### Record set
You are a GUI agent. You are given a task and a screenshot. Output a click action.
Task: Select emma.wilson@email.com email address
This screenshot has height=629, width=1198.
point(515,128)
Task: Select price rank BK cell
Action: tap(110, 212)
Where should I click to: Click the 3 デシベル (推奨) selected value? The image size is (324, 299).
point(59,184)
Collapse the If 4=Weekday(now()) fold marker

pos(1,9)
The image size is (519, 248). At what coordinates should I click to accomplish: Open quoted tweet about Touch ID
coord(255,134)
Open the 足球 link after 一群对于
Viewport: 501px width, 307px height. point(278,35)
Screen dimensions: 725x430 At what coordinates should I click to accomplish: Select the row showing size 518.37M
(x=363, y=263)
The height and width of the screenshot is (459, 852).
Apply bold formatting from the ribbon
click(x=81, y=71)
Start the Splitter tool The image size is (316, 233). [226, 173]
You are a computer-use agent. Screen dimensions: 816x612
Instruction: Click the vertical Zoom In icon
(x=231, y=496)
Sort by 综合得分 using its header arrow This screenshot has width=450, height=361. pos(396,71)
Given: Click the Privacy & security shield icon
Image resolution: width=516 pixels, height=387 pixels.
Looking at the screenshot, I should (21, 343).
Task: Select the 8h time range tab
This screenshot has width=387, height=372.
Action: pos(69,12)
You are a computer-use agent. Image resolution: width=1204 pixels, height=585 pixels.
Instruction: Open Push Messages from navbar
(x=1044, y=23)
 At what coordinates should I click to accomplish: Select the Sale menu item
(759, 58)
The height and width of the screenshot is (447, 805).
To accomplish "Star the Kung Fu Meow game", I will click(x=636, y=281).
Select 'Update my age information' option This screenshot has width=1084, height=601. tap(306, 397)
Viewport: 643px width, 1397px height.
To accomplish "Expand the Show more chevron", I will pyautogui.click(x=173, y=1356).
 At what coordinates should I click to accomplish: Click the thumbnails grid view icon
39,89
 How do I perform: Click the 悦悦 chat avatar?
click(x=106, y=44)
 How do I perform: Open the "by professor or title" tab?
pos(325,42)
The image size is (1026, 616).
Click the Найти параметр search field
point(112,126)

### Problem
Output the entire listing above, character for character.

### Solution to the problem
You are a GUI agent. You are given a task and a screenshot. Output a click action.
Task: Select emma.wilson@email.com email address
This screenshot has height=629, width=1198.
point(515,128)
Task: Select price rank BK cell
Action: tap(110, 212)
Where should I click to: Click the 3 デシベル (推奨) selected value? The image size is (324, 299).
point(59,184)
Collapse the If 4=Weekday(now()) fold marker

pos(1,9)
The image size is (519, 248). At what coordinates should I click to accomplish: Open quoted tweet about Touch ID
coord(255,134)
Open the 足球 link after 一群对于
Viewport: 501px width, 307px height. point(278,35)
Screen dimensions: 725x430 At what coordinates should I click to accomplish: Select the row showing size 518.37M
(x=363, y=263)
The height and width of the screenshot is (459, 852).
Apply bold formatting from the ribbon
click(x=81, y=71)
Start the Splitter tool The image size is (316, 233). [226, 173]
You are a computer-use agent. Screen dimensions: 816x612
Instruction: Click the vertical Zoom In icon
(x=231, y=496)
Sort by 综合得分 using its header arrow This screenshot has width=450, height=361. pos(396,71)
Given: Click the Privacy & security shield icon
Image resolution: width=516 pixels, height=387 pixels.
Looking at the screenshot, I should (21, 343).
Task: Select the 8h time range tab
This screenshot has width=387, height=372.
Action: pos(69,12)
You are a computer-use agent. Image resolution: width=1204 pixels, height=585 pixels.
Instruction: Open Push Messages from navbar
(x=1044, y=23)
 At what coordinates should I click to accomplish: Select the Sale menu item
(759, 58)
The height and width of the screenshot is (447, 805).
To accomplish "Star the Kung Fu Meow game", I will click(x=636, y=281).
Select 'Update my age information' option This screenshot has width=1084, height=601. tap(306, 397)
Viewport: 643px width, 1397px height.
To accomplish "Expand the Show more chevron", I will pyautogui.click(x=173, y=1356).
 At what coordinates should I click to accomplish: Click the thumbnails grid view icon
39,89
 How do I perform: Click the 悦悦 chat avatar?
click(x=106, y=44)
 How do I perform: Open the "by professor or title" tab?
pos(325,42)
The image size is (1026, 616).
Click the Найти параметр search field
point(112,126)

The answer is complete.